Singapore Airlines’ MRO unit has warned that the pace of recovery from the coronavirus downturn is “unclear” but will be slow, with base, engine and component maintenance likely to be impacted in coming months.

Releasing annual results for the year ending 31 March, SIA Engineering (SIAEC) says its line maintenance business was hardest hit by widespread airline cancellations and travel restrictions in the first few months of 2020.

The MRO provider calls March particularly tough. Owing to travel restrictions and flight cancellations, line maintenance work at its main Singapore base was half its usual workload.

SIAEC’s revenue from fleet management, which is based on flying hours, was “similarly impacted”, it adds.

Base maintenance, as well as engine and component segments, were “not immediately affected” during the last quarter of the financial year, but SIAEC expects financial impact in the coming months.

The MRO posted a full-year operating profit of S$67.7 million ($47.9 million), a 19% year-on-year increase reflecting strong financial performance in the first nine months of the financial year, SIAEC says.

Revenue for the year dipped a marginal 2.6% to S$994 million.
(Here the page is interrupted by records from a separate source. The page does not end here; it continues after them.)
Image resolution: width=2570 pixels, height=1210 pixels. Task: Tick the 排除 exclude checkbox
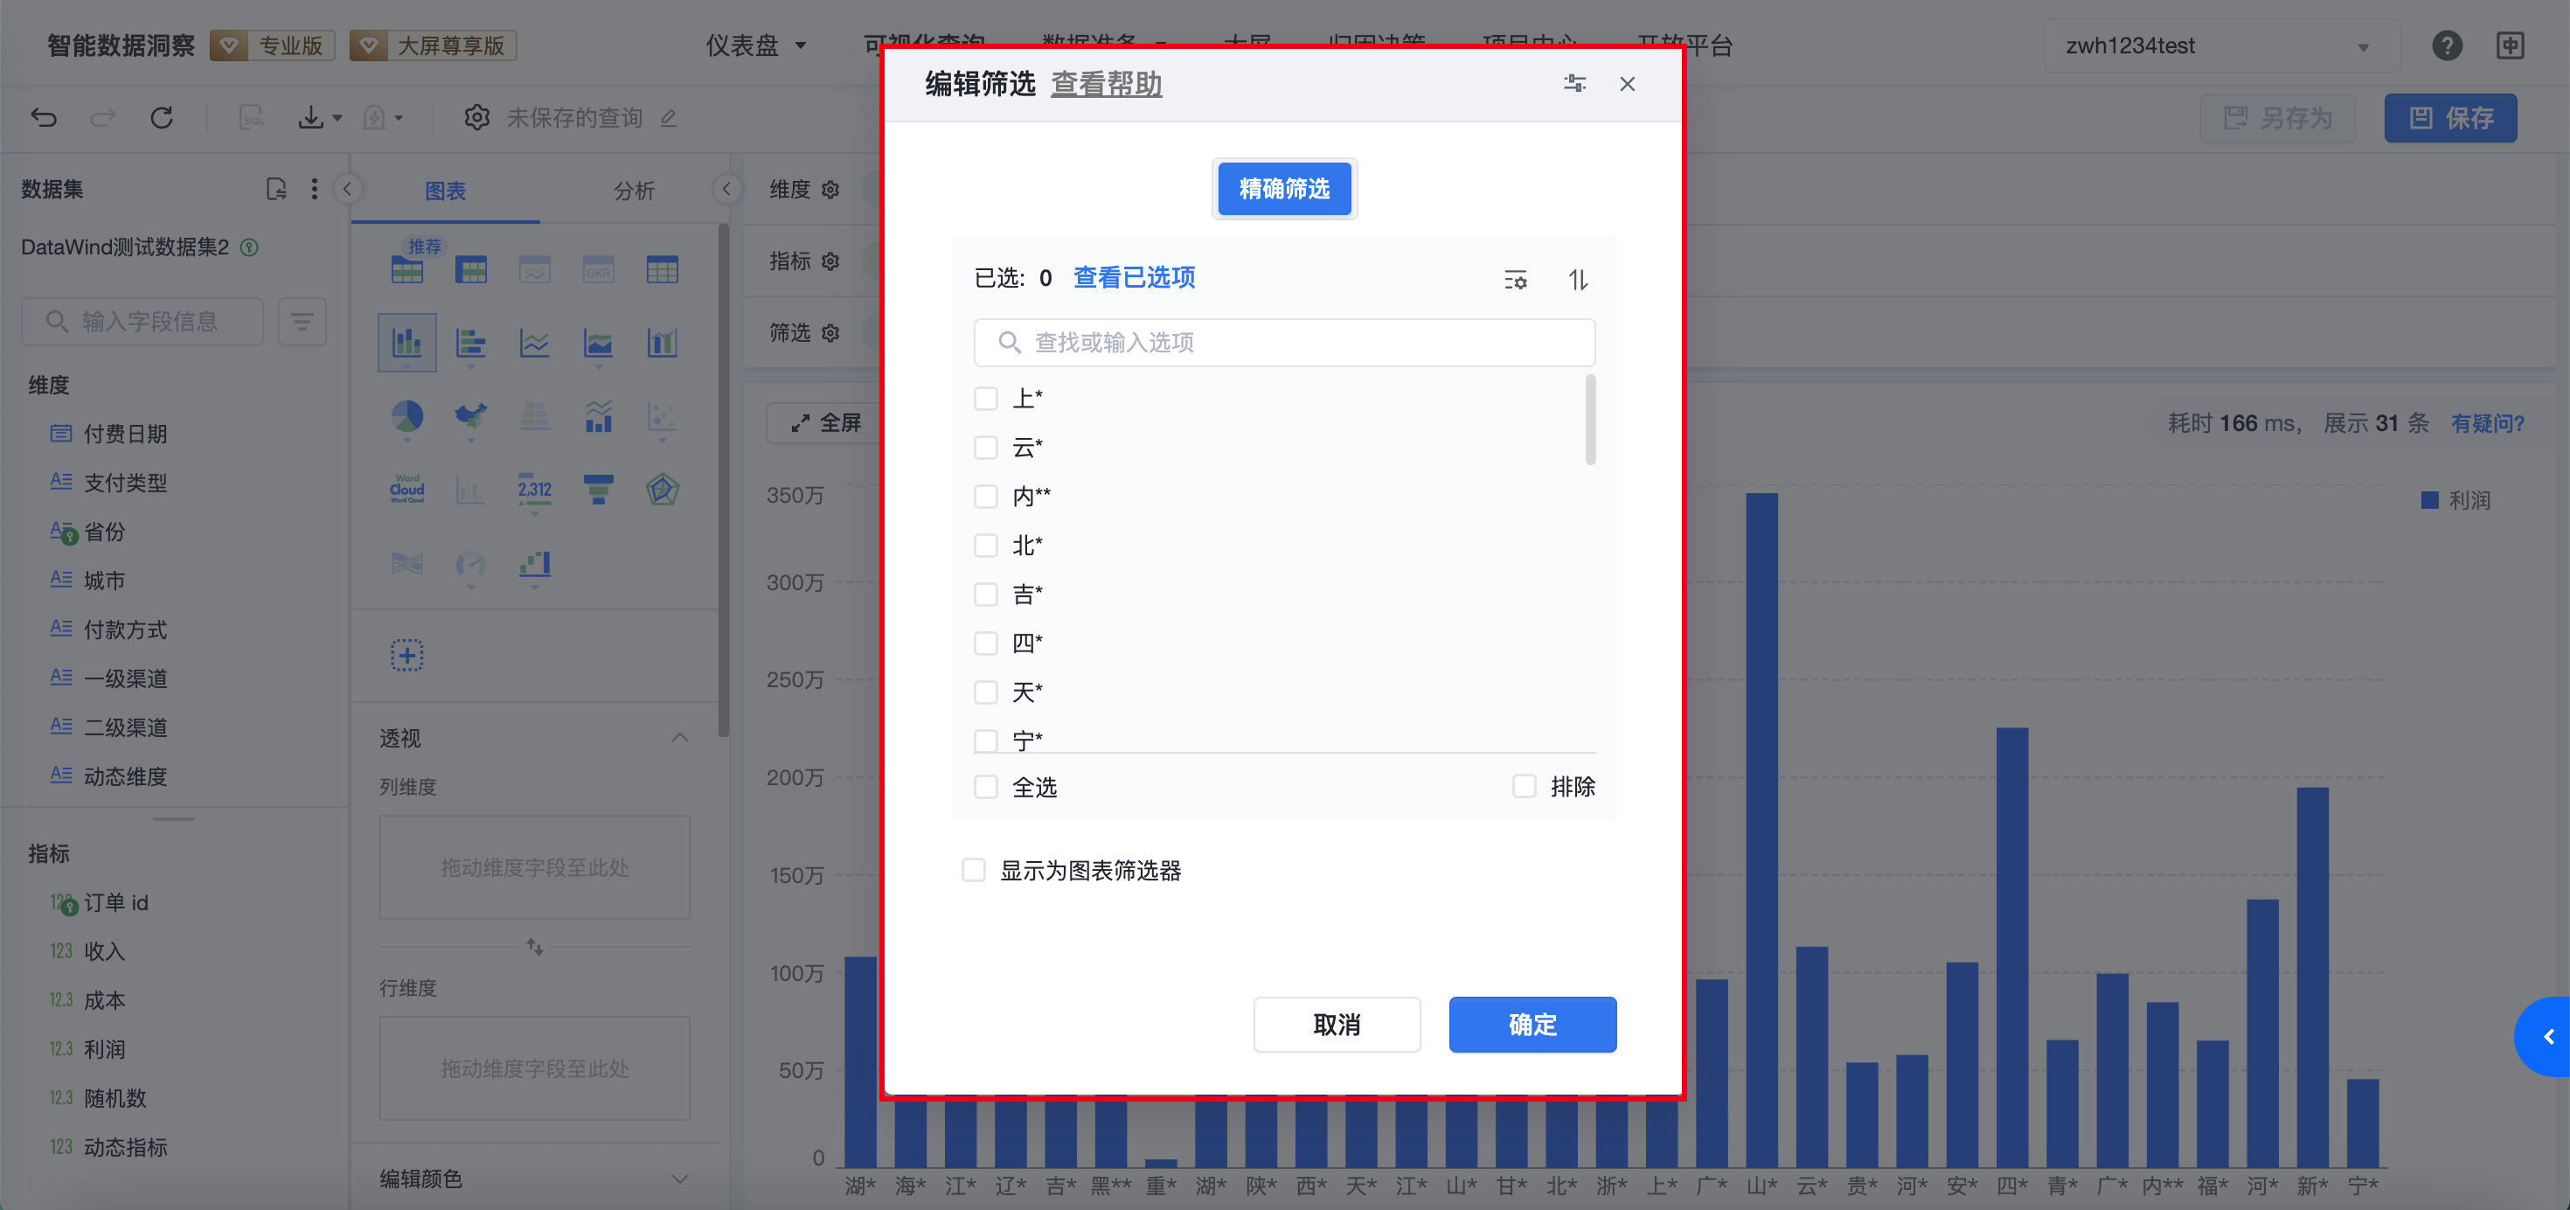pyautogui.click(x=1523, y=786)
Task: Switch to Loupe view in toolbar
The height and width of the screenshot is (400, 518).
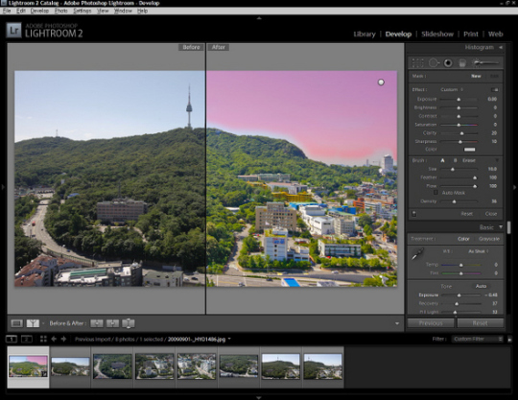Action: (x=17, y=323)
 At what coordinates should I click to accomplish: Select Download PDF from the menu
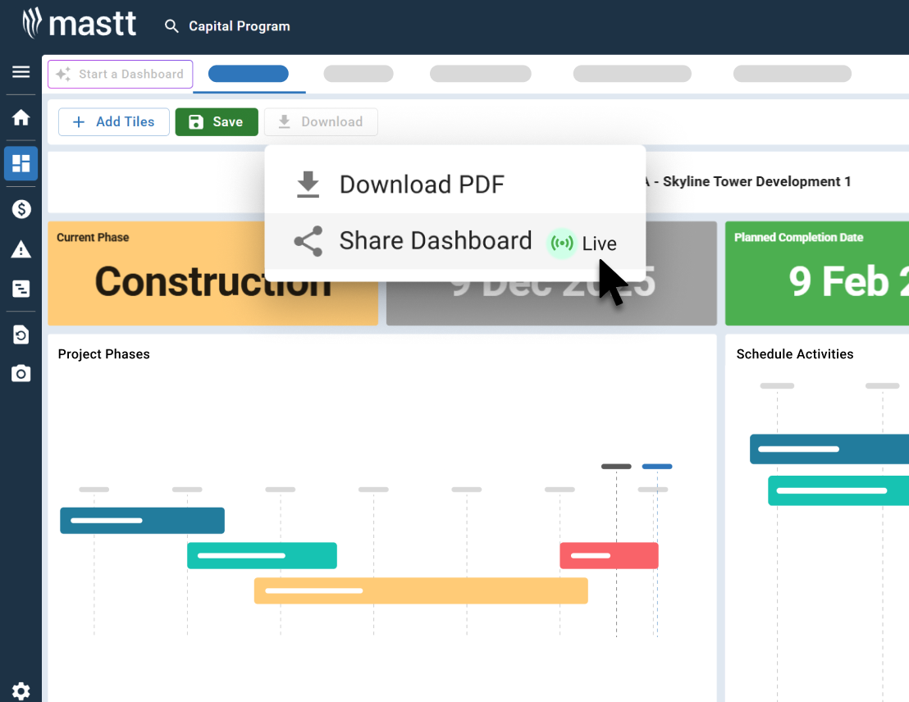[x=421, y=184]

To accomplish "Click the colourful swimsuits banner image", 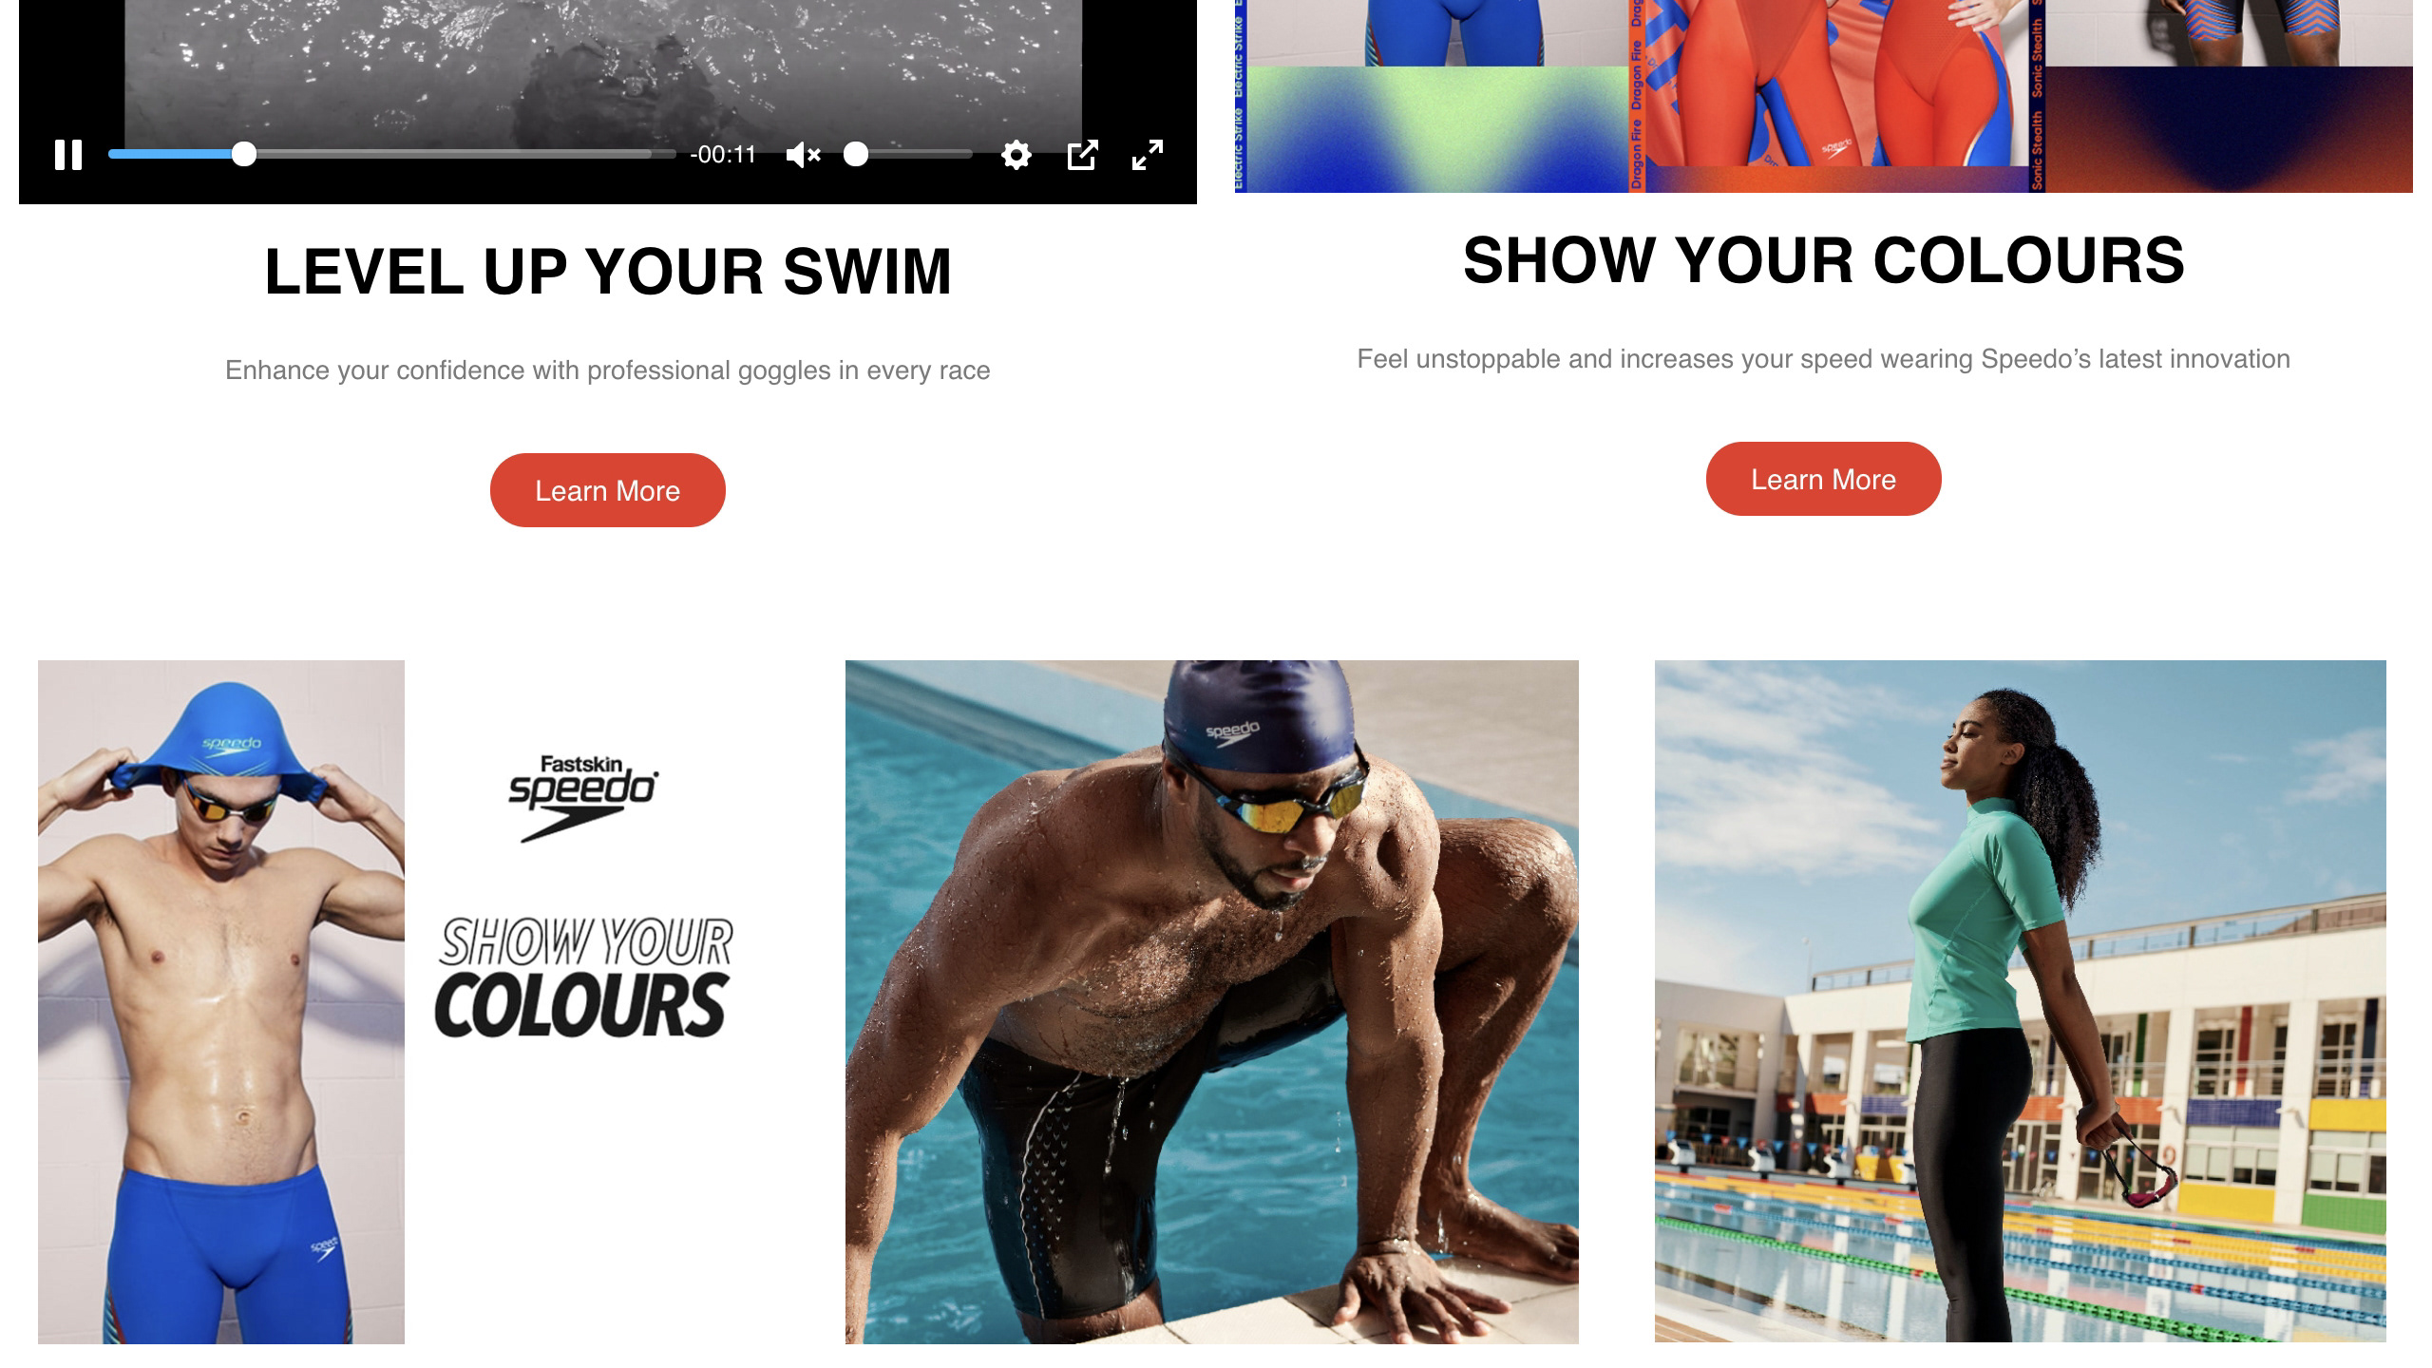I will click(x=1823, y=95).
Expenses fell 3.9% to S$926 million due partly to reduced staff and material costs.

Net profit increased 20.5% to S$194 million.

SIAEC ended the financial year with about S$520 million in cash and cash equivalents, slightly less than the S$522 it had one year earlier.

The coronavirus outbreak squeezed SIAEC in the quarter ending 31 March, with operating profit down 26% year-on-year to S$14.3 million.

Quarterly revenue fell 10% to S$229 million due mostly to less line- and airframe-maintenance work, while expenses sank 9.1% to S$215 million.

Net profit for the period rose nearly 6% to S$52.2 million.

The MRO says the pace of recovery is unclear “but is expected to be slow”. Recovery will depend on how soon traffic returns, especially to its main base at Singapore’s Changi Airport.

“While regulated mandatory aircraft checks are still ongoing, the reduction in flying hours and subsequent extended maintenance intervals will have an impact, albeit delayed, on our base maintenance unit and our [engine and component] joint ventures,” SIAEC adds.

It stressed that its balance sheet remains healthy, with a strong cash position and minimal debt.

SIAEC adds it will continue working on its “transformation journey” to increase productivity and cut costs, and will review investments.